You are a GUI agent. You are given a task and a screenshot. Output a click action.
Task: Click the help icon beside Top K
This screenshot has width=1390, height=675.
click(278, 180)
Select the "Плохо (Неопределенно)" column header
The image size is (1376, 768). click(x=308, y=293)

____________

EXERCISE: Write out every record exactly as it appears above.

WRITTEN REPLY:
You are a GUI agent. You are given a task and a screenshot. Output a click action.
Task: Click the help icon beside Top K
This screenshot has width=1390, height=675.
click(278, 180)
Select the "Плохо (Неопределенно)" column header
The image size is (1376, 768). click(x=308, y=293)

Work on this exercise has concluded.